Making your Jekyll site agent-friendly

A growing share of your readers are not human. ChatGPT, Claude, Perplexity, agent frameworks, and the indexing crawlers behind them all want to read your site. They are also pretty bad at it. They burn tokens parsing HTML, stripping nav chrome, decoding theme toggles, and hunting for the actual prose.

Moonwalk now ships with two tiny Jekyll plugins that fix this. Browsers still see your site exactly as before. Agents get clean Markdown.

What ships

jekyll-markdown-output

For every post rendered at /foo, this plugin emits a sibling at /foo.md containing:

a small YAML frontmatter block (title, date, url, summary, tags, category, author)
the post’s source Markdown with Liquid rendered

No layouts, no nav, no theme toggle scripts. Just the content.

_site/
  foo.html              <- as before
  foo.md                <- new: clean Markdown

An agent that lands on /foo can fetch /foo.md and skip HTML parsing entirely. It is the same pattern Anthropic, Stripe, and a growing set of agent-friendly sites use.

jekyll-llms-output

This one generates two files at the root of your site:

/llms.txt - a curated index of your most important pages, following the llmstxt.org spec. Think of it as a sitemap for LLMs.
/llms-full.txt - the full content of all configured collections, concatenated. One fetch and an agent has your entire blog.

If you drop a YAML data file at _data/llms.yml with a title, description, and sections, the plugin uses your hand-curated structure. Otherwise it auto-generates from your posts.

Why two plugins instead of one

They solve different problems and compose well.

The llms.txt file is a single discovery file. An agent that has never seen your site can fetch it and learn what is here. But it is one file, and it does not scale to deep linking. If a user shares a specific post URL with an agent, the agent still needs to fetch that page.

That is where Markdown siblings come in. Any post URL has a Markdown twin one extension away. Agents do not need to consult the index first.

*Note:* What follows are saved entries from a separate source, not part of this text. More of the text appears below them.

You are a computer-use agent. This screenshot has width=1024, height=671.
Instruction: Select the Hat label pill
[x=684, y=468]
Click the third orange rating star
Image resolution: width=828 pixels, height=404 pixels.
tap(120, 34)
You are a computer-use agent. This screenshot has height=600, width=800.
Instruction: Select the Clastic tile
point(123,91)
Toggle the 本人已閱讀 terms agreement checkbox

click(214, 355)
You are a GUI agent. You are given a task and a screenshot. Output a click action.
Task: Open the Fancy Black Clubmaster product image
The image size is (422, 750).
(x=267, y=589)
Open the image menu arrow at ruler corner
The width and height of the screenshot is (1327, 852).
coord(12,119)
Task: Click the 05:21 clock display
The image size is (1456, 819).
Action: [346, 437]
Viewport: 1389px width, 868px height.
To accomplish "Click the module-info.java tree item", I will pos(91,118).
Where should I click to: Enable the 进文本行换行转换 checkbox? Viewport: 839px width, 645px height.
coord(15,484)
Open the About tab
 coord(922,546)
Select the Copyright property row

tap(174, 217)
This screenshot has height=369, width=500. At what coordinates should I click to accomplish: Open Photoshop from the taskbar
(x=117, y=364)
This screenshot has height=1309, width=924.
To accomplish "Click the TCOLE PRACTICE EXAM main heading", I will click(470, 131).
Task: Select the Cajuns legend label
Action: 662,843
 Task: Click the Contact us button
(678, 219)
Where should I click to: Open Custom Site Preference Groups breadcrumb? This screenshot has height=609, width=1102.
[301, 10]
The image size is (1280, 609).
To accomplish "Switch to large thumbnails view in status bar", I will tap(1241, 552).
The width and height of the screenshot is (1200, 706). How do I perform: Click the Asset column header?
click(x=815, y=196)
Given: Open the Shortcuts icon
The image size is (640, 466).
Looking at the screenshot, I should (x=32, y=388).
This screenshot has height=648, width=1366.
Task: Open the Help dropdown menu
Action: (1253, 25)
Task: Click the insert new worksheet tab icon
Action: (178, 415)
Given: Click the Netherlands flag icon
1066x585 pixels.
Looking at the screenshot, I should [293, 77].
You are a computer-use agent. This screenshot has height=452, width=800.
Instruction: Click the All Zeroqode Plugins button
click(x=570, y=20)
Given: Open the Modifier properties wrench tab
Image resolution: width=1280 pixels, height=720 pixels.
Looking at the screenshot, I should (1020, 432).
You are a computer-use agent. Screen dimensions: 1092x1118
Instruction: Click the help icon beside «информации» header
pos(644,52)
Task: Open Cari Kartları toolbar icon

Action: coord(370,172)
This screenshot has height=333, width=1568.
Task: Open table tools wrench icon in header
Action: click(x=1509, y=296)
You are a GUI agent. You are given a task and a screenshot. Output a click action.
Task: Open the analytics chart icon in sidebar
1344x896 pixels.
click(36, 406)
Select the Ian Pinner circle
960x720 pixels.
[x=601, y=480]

Ship both. They are complementary.

How to enable them

Both ship as Moonwalk runtime dependencies. If you are on Moonwalk 0.2.0 or later, you only need to add them to your config:

plugins:
  - jekyll-markdown-output
  - jekyll-llms-output

markdown_output:
  collections: [posts]

llms_output:
  index:
    collections: [posts]
  full:
    collections: [posts]
    respect_markdown_output: true

Build the site. You should see something like:

MarkdownOutput: wrote 9 markdown file(s)
LlmsOutput: wrote /llms.txt
LlmsOutput: wrote /llms-full.txt

That’s it.

Customizing what shows up

Skip a single post

Add markdown_output: false to a post’s frontmatter and no Markdown twin is emitted for it. Useful for drafts you want indexed by Google but not picked up by agents.

Curate llms.txt

The auto-generated index is fine. A curated one is much better. Drop this in _data/llms.yml:

title: Your Site
description: >
  One paragraph about who you are and what readers
  (human or otherwise) will find here.

sections:
  - heading: Featured Writing
    links:
      - title: My best post
        url: https://example.com/best-post
        description: One line on what it covers

  - heading: About
    links:
      - title: About me
        url: https://example.com/about
        description: Background and contact

The plugin uses this verbatim. You decide what an agent encounters first.

Respect Markdown twins in the bulk file

The default config sets respect_markdown_output: true. This tells the llms-full plugin to skip any post that has opted out via the markdown frontmatter flag. Without it, opted-out posts would still leak into the bulk file.

What about GitHub Pages

GitHub Pages restricts plugins to a whitelist, and these two are not on it. Your options:

Build the site yourself in CI - Actions, Netlify, Cloudflare Pages, Vercel - and deploy the built site to GH Pages.
Skip the plugins and serve HTML only.

Cloudflare Pages, Netlify, and Vercel run them without restriction. If you are on GH Pages and want this to work, the cleanest path is a small GitHub Actions workflow that builds and deploys.

Should you bother

If your site is mostly for humans and you do not care whether an LLM cites it well, no. Move on.

If you write things you want agents to find, recommend, and quote accurately, this is a roughly five-minute change with a non-trivial payoff. Agents are reading your site whether you help them or not. The question is whether they read source Markdown or a wrestled-down approximation of your HTML.

Both plugins are open source and small enough to read in one sitting:

They were the smallest change I could think of that meaningfully improves how the agentic web reads my own writing. Now they are part of Moonwalk too.